====== TEXTE DE RÉFÉRENCE ======
Le Correcteur typographe (Brossard)/volume 1/05

E. Arrault et cie (1p. 257-265).


CHAPITRE V

PRÉPARATION DU MANUSCRIT



§ 1. — SA NÉCESSITÉ


L’imprimerie est un métier si complexe que le plus avisé ne peut pas toujours en soupeser tous les détails.

Parmi les choses dont on oublie souvent de tenir compte dans les devis d’établissement d’un prix de revient, il faut citer la « mise au net » de la copie. L’examen et la revision du manuscrit sont cependant, avec juste raison, pensons-nous, estimés au nombre des conditions les plus indispensables à remplir avant la « mise en mains » du travail.

« De nos jours, particulièrement chez les personnes de professions libérales, il est certain que s’appliquer à bien écrire est devenu la chose dont on se soucie le moins.

« Pourtant, avec la machine à écrire, si répandue, il semble qu’il y ait, à la portée de ceux qui ont mauvaise écriture, un moyen pratique de remédier à un tel mal. Quoi de plus simple que de s’en servir et de relire la copie avant de l’envoyer à l’imprimeur ? Avec une bonne copie, il est certes facile de livrer un travail plus rapidement, mieux fait et, sans doute, à des conditions plus avantageuses. »

Ainsi il n’est pas indifférent de s’inquiéter de l’aspect d’une copie avant de la confier au compositeur ; le fonds n’importe pas moins.

S’agit-il d’un bilboquet : carte, en-tête, programme, lettre de faire-part, affiche, etc. ?

La copie doit solliciter de manière toute spéciale « l’attention de celui qui la reçoit du client. Souvent lecture en est faite en présence et à l’aide de celui-ci, et tous les points douteux sont éclaircis ; cinq minutes judicieusement employées suffisent pour rendre le travail facile. Avec une copie lisible, soigneusement établie, convenablement annotée, le typographe doit pouvoir produire une composition harmonieuse, sans contresens ni non-sens. Le contresens donne aux lignes une importance qu’elles n’ont pas ; le non-sens coupe les phrases contrairement à la logique et à l’usage.

« Si le travail est facile, il est relativement plus aisé pour le maître imprimeur de donner complète satisfaction. Un client n’excusera jamais une erreur sous le spécieux prétexte que les noms propres n’ont pas d’orthographe, que la confusion de certaines lettres, de l’n et de l’u surtout, est inévitable », et que l’usage contredit les indications du manuscrit.

S’agit-il d’une brochure, d’un volume, l’étude de la copie est plus indispensable encore.

« Combien de fois les calculs d’un devis même très serré se sont-ils trouvés faussés, parce que l’examen du manuscrit avait été négligé, ou parce que le coup d’œil jeté sur le texte au cours de l’établissement du prix de revient avait été trop hâtif. »

Une mise en mains immédiate, des instructions incomplètes, des compositeurs suivant tantôt la copie et tantôt leur inspiration ne peuvent que produire une œuvre manquant d’unité et de régularité.
====== DONNÉES FOURNIES ======
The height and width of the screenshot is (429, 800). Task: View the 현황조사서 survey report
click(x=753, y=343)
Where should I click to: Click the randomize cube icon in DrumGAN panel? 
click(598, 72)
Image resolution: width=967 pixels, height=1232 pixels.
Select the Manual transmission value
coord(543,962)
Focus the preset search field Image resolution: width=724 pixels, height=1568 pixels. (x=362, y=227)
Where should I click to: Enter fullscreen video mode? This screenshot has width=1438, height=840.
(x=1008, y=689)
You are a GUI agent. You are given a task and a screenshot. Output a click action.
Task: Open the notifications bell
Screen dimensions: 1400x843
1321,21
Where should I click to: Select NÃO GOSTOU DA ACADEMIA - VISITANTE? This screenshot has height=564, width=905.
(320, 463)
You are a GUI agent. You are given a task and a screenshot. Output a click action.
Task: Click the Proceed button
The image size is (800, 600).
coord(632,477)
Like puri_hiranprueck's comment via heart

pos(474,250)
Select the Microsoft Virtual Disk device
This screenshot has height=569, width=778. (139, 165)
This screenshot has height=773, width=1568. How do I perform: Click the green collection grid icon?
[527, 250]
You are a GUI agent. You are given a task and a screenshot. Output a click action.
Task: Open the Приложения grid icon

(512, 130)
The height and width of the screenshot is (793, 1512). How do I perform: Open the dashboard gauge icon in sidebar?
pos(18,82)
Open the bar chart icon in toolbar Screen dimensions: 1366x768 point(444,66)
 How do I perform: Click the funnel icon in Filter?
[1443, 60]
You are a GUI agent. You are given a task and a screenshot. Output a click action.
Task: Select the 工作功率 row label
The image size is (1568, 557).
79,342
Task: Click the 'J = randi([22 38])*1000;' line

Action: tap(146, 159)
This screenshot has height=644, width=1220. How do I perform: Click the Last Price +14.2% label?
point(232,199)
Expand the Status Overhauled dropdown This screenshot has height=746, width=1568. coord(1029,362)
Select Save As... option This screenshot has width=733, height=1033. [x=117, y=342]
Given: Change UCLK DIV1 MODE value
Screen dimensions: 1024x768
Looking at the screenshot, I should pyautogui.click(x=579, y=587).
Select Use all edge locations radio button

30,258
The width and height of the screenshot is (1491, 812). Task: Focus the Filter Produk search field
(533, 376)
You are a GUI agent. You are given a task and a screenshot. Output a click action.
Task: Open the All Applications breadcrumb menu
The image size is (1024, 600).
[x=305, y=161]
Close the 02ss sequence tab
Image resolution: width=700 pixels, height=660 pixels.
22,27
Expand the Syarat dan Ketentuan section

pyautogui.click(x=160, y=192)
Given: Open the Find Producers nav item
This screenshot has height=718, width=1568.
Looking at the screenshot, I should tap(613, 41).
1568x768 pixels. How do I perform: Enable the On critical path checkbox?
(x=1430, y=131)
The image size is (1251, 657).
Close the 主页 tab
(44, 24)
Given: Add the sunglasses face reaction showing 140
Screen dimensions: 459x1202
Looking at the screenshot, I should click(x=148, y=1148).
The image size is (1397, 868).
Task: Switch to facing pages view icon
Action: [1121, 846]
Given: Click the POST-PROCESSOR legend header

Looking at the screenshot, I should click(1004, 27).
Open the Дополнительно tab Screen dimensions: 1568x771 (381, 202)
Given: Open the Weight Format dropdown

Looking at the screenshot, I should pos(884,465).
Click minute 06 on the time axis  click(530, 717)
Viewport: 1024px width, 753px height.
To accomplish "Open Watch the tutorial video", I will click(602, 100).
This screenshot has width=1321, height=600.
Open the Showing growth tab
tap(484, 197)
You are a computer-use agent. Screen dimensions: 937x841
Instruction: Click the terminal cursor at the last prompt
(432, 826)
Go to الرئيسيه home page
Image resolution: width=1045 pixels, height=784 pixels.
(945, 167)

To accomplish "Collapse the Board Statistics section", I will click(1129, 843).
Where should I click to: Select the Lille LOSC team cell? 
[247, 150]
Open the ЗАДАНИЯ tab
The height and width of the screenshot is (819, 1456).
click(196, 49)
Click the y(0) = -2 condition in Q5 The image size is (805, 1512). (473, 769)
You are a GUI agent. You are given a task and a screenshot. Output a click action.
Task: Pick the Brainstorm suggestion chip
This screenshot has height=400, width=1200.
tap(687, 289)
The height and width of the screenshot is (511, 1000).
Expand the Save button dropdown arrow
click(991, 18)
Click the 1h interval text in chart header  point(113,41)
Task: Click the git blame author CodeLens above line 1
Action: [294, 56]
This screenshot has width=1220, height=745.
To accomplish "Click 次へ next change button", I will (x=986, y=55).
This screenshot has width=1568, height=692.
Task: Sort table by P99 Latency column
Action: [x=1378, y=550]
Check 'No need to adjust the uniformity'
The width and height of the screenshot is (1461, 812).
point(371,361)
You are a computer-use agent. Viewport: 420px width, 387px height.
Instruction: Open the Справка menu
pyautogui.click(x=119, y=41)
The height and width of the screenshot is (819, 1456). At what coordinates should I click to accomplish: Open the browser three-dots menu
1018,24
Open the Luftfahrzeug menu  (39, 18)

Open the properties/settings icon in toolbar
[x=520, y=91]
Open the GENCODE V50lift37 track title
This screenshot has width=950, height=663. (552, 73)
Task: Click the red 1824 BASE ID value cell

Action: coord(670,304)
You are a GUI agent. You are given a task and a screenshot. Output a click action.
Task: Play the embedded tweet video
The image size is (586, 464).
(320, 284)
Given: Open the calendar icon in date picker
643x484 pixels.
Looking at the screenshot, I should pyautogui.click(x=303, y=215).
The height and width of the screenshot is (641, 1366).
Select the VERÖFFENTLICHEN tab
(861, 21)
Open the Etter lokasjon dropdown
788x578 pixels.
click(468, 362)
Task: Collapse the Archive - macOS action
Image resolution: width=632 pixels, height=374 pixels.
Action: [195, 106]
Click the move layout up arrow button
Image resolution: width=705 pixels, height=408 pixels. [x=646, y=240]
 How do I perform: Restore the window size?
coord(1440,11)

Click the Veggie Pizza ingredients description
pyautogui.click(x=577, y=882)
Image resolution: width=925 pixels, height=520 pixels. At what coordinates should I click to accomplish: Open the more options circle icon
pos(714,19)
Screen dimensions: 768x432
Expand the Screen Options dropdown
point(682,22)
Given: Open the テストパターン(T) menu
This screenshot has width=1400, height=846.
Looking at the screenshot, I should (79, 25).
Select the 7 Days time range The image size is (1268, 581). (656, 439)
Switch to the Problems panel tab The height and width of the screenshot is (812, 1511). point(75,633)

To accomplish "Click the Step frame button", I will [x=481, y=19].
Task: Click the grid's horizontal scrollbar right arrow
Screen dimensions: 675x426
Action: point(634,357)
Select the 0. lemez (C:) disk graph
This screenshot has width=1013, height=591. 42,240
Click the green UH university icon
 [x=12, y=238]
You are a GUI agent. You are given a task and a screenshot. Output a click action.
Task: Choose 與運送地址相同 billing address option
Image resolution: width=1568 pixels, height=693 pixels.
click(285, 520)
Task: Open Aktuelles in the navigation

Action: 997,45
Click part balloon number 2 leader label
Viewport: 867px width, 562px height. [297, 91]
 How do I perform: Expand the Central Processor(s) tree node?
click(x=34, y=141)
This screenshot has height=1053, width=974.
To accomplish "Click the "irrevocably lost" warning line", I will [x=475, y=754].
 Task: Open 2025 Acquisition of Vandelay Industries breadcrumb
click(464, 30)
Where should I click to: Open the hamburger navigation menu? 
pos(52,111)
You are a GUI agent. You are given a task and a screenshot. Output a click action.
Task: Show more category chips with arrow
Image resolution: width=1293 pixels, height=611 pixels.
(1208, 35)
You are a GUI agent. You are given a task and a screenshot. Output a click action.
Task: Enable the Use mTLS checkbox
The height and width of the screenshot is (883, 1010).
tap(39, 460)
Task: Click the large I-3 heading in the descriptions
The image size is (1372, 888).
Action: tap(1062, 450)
======
-- VOS CONSIGNES --
1. Pour chacune des affirmations suivantes, dites si elle concorde avec le texte sur la préparation du manuscrit en répondant par oui ou par non, puis citez mot pour mot le passage qui tranche. (a) La mise au net de la copie est souvent oubliée dans les devis d'établissement d'un prix de revient. (b) Pour une brochure ou un volume, l'étude de la copie est moins nécessaire que pour un bilboquet. (c) Il faut au moins dix minutes pour éclaircir les points douteux d'une copie avec le client.
2. Reprenez le texte sur la préparation du manuscrit après sa dernière phrase et poursuivez-le.
Les données n'ont aucun rapport avec le texte sur la préparation du manuscrit.

-- RÉPONSES ATTENDUES --
1.
(a) Oui : « dont on oublie souvent de tenir compte dans les devis d’établissement d’un prix de revient, il faut citer la « mise au net » de la copie ».
(b) Non : « S’agit-il d’une brochure, d’un volume, l’étude de la copie est plus indispensable encore. »
(c) Non : « cinq minutes judicieusement employées suffisent pour rendre le travail facile ».

2.
Le correcteur qui a souci de produire une œuvre homogène, où soit respectée la « manière d’écrire correctement suivant l’usage et suivant les règles typographiques », se trouvera dans l’obligation de réparer les fautes commises, peut-être aux frais de l’ouvrier, sûrement aux dépens du patron.

Pour éviter ces erreurs, il est donc utile que chacun puisse remplir sa tâche sans tâtonnement, sans perte de temps ; il est nécessaire que tous suivent la même voie, la même règle ; il est indispensable enfin que « le travail de plusieurs ait l’apparence d’avoir été exécuté par un seul ». Une obligation s’impose dès lors pour atteindre ce but : « rectifier autant que possible les anomalies du manuscrit, spécifier dans quelle mesure les règles typographiques — la marche — adoptées par la Maison doivent être respectées ».

« La réelle utilité qu’il y a pour une imprimerie à posséder une marche typographique n’a pas échappé à nombre de protes et correcteurs de Maisons importantes qui ont fait rédiger ou ont rédigé eux-mêmes, à l’usage du Personnel, un modeste vade-mecum où se trouvaient condensées les règles usuelles et élucidées les difficultés les plus courantes de la composition.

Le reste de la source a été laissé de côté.